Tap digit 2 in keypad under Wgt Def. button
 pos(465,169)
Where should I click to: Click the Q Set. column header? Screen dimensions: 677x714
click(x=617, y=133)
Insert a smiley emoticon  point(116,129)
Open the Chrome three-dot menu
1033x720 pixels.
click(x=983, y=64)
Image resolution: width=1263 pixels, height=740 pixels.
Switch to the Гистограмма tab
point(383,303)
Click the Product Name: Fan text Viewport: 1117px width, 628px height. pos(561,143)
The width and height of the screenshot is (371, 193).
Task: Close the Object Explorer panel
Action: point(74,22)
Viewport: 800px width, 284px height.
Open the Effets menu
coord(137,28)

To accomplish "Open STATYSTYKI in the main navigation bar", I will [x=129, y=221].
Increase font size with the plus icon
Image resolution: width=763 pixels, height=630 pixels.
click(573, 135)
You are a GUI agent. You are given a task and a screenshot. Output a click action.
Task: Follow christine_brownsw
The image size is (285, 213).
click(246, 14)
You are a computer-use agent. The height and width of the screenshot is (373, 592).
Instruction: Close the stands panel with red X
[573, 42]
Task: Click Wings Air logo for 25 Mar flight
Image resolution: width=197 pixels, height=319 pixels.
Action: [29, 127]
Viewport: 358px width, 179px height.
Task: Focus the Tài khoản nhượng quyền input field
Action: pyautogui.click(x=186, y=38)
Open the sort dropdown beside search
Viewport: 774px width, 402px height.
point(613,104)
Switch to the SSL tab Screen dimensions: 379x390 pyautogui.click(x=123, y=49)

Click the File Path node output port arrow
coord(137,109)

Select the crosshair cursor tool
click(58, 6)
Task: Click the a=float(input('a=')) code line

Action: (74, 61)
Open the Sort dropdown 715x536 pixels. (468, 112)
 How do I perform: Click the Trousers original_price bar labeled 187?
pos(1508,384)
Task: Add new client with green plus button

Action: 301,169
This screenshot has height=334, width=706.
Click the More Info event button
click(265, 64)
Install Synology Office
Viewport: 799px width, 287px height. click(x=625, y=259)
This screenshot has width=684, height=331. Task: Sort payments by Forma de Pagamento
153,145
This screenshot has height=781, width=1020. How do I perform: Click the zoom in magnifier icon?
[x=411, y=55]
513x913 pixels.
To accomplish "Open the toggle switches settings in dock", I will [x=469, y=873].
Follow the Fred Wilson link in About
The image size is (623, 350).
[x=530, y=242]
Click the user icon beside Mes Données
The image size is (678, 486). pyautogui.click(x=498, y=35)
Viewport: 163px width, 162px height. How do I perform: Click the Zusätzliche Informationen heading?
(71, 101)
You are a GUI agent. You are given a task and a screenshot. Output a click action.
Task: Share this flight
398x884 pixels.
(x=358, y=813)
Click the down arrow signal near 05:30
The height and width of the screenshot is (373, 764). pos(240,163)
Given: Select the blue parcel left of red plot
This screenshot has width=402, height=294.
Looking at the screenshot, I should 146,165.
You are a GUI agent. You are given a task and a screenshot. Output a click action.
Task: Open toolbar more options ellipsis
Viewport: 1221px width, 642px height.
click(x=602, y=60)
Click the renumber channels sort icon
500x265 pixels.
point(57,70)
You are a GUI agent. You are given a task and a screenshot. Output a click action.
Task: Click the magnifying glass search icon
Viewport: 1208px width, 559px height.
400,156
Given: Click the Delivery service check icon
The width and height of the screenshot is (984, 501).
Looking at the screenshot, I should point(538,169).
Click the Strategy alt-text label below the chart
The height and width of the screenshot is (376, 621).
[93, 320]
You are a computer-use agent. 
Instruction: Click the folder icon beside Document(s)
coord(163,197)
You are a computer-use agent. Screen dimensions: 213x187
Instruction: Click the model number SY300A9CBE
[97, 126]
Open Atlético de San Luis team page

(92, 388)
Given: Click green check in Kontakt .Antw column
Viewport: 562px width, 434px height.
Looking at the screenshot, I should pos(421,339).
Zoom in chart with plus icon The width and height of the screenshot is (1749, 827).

- [ACTIVITY]:
Filter the records above, keeping each line that contains the word "accomplish".

- [RESPONSE AREA]:
To accomplish "Open STATYSTYKI in the main navigation bar", I will [x=129, y=221].
To accomplish "Open the toggle switches settings in dock", I will [x=469, y=873].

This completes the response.